Showing papers by "Billy D. Todd published in 2011"

Slip flow in graphene nanochannels

Abstract: We investigate the hydrodynamic boundary condition for simple nanofluidic systems such as argon and methane flowing in graphene nanochannels using equilibrium molecular dynamics simulations (EMD) in conjunction with our recently proposed method [J. S. Hansen, B. D. Todd, and P. J. Daivis, Phys. Rev. E 84, 016313 (2011)10.1103/PhysRevE.84.016313]. We first calculate the fluid-graphene interfacial friction coefficient, from which we can predict the slip length and the average velocity of the first fluid layer close to the wall (referred to as the slip velocity). Using direct nonequilibrium molecular dynamics simulations (NEMD) we then calculate the slip length and slip velocity from the streaming velocity profiles in Poiseuille and Couette flows.
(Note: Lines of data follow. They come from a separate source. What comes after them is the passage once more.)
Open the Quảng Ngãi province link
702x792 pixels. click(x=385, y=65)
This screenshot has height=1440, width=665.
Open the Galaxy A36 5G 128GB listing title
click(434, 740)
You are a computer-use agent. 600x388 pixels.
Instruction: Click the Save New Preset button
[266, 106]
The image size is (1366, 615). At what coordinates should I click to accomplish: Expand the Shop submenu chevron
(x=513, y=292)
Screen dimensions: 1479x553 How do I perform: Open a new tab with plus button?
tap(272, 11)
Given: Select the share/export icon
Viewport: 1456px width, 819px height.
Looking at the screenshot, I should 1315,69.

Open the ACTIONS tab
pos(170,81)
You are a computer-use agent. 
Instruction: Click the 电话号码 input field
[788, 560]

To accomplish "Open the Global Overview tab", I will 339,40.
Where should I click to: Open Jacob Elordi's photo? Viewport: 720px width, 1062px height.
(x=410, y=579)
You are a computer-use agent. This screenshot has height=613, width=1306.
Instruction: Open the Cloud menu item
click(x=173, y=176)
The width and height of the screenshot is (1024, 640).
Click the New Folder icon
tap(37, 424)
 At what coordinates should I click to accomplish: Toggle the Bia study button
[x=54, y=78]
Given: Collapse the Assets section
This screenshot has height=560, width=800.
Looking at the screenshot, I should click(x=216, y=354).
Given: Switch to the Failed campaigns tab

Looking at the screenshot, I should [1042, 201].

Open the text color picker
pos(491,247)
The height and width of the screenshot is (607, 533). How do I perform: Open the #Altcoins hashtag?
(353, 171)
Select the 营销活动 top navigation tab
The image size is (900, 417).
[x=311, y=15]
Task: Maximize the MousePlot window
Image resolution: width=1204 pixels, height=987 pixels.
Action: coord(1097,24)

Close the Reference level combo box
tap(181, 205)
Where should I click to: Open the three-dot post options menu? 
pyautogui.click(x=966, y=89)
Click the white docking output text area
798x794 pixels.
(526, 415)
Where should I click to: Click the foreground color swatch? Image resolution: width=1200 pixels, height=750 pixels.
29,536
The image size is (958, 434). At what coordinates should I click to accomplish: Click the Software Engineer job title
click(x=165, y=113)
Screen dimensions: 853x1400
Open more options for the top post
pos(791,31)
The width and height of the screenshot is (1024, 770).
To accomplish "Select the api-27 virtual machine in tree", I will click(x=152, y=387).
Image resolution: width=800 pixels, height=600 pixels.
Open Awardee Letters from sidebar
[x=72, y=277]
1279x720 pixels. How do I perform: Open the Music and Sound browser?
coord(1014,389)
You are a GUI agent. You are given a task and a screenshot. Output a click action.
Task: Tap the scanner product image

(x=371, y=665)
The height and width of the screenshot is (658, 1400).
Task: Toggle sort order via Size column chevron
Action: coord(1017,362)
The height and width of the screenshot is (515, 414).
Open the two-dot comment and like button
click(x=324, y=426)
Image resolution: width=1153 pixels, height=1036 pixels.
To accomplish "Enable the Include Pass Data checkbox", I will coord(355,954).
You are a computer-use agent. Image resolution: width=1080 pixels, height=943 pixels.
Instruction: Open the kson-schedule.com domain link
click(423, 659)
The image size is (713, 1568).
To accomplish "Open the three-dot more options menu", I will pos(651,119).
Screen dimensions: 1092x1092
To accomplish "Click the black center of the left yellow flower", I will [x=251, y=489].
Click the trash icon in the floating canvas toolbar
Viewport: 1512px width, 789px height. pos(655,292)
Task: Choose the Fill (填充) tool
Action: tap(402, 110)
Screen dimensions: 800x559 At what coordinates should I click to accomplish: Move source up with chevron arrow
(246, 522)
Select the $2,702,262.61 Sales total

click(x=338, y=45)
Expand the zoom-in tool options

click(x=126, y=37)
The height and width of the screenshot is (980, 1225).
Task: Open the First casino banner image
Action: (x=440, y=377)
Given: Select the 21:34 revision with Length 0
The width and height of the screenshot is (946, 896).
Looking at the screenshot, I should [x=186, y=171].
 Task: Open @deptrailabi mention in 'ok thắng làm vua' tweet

The slip lengths and slip velocities from the NEMD simulations are found to be in excellent agreement with our EMD predictions. Our EMD method therefore enables one to directly calculate this intrinsic friction coefficient between fluid and solid and the slip length for a given fluid and solid, which is otherwise tedious to calculate using direct NEMD simulations at low pressure gradients or shear rates. The advantages of the EMD method over the NEMD method to calculate the slip lengths/flow rates for nanofluidic systems are discussed, and we finally examine the dynamic behaviour of slip due to an externally applied field and shear rate.

Prediction of fluid velocity slip at solid surfaces.

Abstract: The observed flow enhancement in highly confining geometries is believed to be caused by fluid velocity slip at the solid wall surface. Here we present a simple and highly accurate method to predict this slip using equilibrium molecular dynamics. Unlike previous equilibrium molecular dynamics methods, it allows us to directly compute the intrinsic wall-fluid friction coefficient rather than an empirical friction coefficient that includes all sources of friction for planar shear flow. The slip length predicted by our method is in excellent agreement with the slip length obtained from direct nonequilibrium molecular dynamics simulations.

Planar mixed flow and chaos: Lyapunov exponents and the conjugate-pairing rule

Abstract: In this work we characterize the chaotic properties of atomic fluids subjected to planar mixed flow, which is a linear combination of planar shear and elongational flows, in a constant temperature thermodynamic ensemble. With the use of a recently developed nonequilibrium molecular dynamics algorithm, compatible and reproducible periodic boundary conditions are realized so that Lyapunov spectra analysis can be carried out for the first time. Previous studies on planar shear and elongational flows have shown that Lyapunov spectra organize in different ways, depending on the character of the defining equations of the system. Interestingly, planar mixed flow gives rise to chaotic spectra that, on one hand, contain elements common to those of shear and elongational flows but also show peculiar, unique traits. In particular, the influence of the constituent flows in regards to the conjugate-pairing rule (CPR) is analyzed. CPR is observed in homogeneously thermostated systems whose adiabatic (or unthermostated) equations of motion are symplectic. We show that the component associated with the shear tends to selectively excite some of those degrees, and is responsible for violations in the rule.